▶ _Okuma Metni_

Usta edebiyatçı Adnan Binyazar'ın çocukluk ve ilk gençlik yıllarını anlattığı anı romanı Masalını Yitiren Dev üzerine bir deneme.
On beş yaşında bir genç, bir akşam inşaatı henüz tamamlanmamış Diyarbakır Öğretmen Lisesi’nin ışıksız, tırabzansız merdivenlerini yüreği heyecan dolu bir şekilde çıkar. Üst katlarda birkaç gün önce bir yer keşfetmiştir ve loca adını verdiği bu yerden yazlık sinemanın perdesi ‘ayna gibi’ görünmektedir. Oynayan film Romeo ve Juliet’tir. Genç adam bu şekilde tek başına, sırtını tuğlalara yaslayarak ve her akşam yeni bir şey keşfederek pek çok defa izler bu filmi.
“Sözü yaratıcı çağrışımlar derinleştirir,” diye yazacaktır anılarına yıllar sonra. Shakespeare’in eseri zaten dünyaca ünlüdür, Juliet’i oynayan Norma Shearer’ın güzelliğine de diyecek yoktur ama genç adamı asıl etkiyen şey film boyunca duyduğu sözler, onların derin anlamı ve çağrışım kuvvetleridir. O, sözcüklerle neler yapılabileceğini asıl bu gecelerde keşfetmiştir sanki. Kelimeler ve deyimler Shakespeare’in kahramanlarının ağzında bin bir ışıltıyla dökülürken.

▶ _Amaçlar_
A. Aşağıdaki satırlarda "What do you" ifadesini içeren satırdan "center [883, 65]." ifadesini içeren satıra kadar, iki uç da dahil olmak üzere, bu kısmı olduğu gibi yazar mısın? Resimleri cevaba koyma.
B. Adnan Binyazar'ın anı romanı üzerine yazılmış denemeyi kaldığı yerden sürdürür müsün?

▶ _Gösterilen Bilgiler_
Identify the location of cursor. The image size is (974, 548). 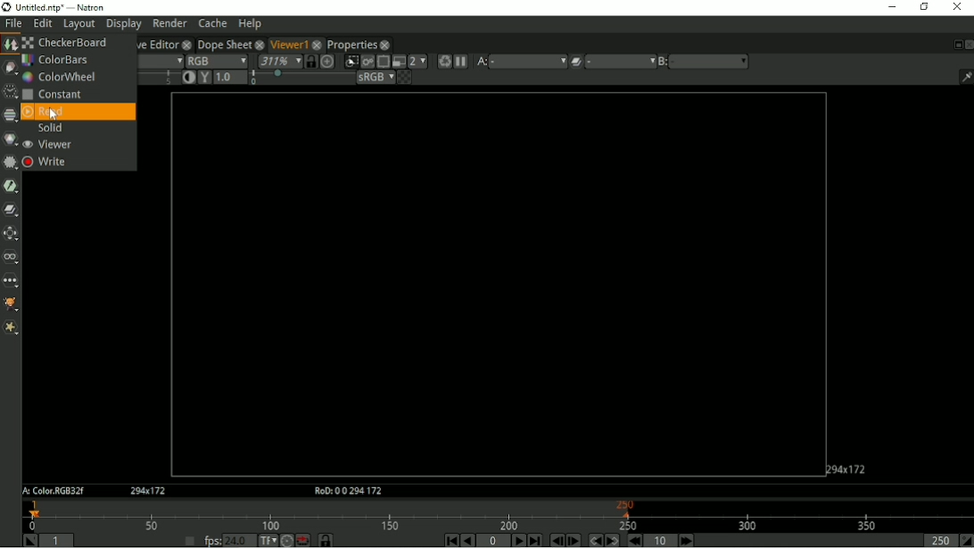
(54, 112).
==
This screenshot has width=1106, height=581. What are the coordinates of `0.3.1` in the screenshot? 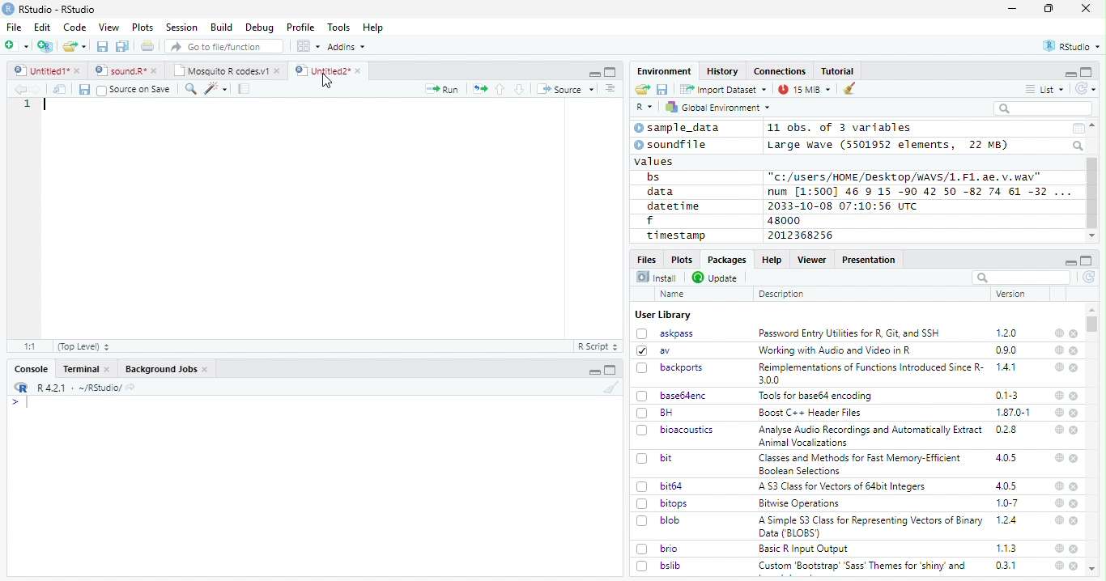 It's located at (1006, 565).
---
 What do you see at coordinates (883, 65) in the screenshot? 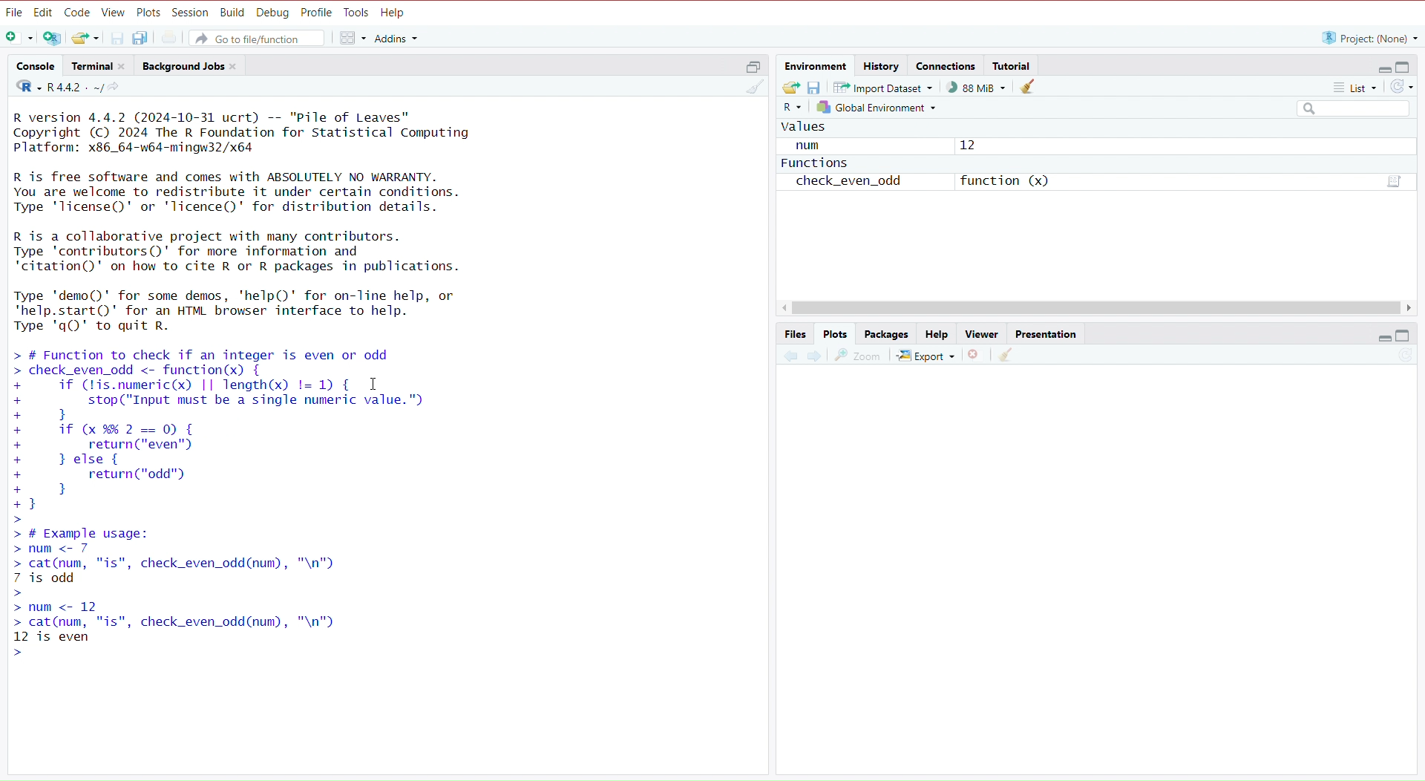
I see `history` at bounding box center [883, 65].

▶ _Alıştırma Cevapları_
A.
 What do you see at coordinates (883, 65) in the screenshot? 
I see `history` at bounding box center [883, 65].

B.
“Açın lokması dünyadan büyüktür”
Diyarbakır günlerini yıllar sonra kaleme aldığı anı romanı Masalını Yitiren Dev’de anlatan usta edebiyatçımız Adnan Binyazar, kitabının girişinde “Yazılışı tehlike yaratacak bir hayat yaşadım ben,” der. Zira Diyarbakır günleri, yazarın çocukluk / ilk gençlik döneminin nispeten iyi günleridir. Öncesinde İstanbul vardır, açlık, yokluk, çocuk yaşta Beşiktaş pazarında hamallık, fabrika işçiliği, aşçı yamaklığı, mezarlıklarda geçirilen yaz geceleri… Bu bakımdan Mehmet Kemal’in, Binyazar’ın anlattıklarını Gorki’nin yazdıklarıyla ‘eş tutarak’ anması hiç de yanlış değildir.
Mesela, bir ilkokulu ilk kez gördüğü o bahar gününde çocukların okul bahçesinde neşeyle koşup oynamalarını ve sonra da azıklarını çıkarıp yemelerini seyrederken onlara her anlamda özenir Adnan. Masalını Yitiren Dev’deki “Açın lokması dünyadan büyüktür” cümlesi çok çarpıcıdır. Doğrusu, dünyanın büyüklüğü ile insan tekinin bu büyüklük karşısındaki durumuna dair söylenmiş daha iyi bir kıyaslama cümlesi duymadım ben.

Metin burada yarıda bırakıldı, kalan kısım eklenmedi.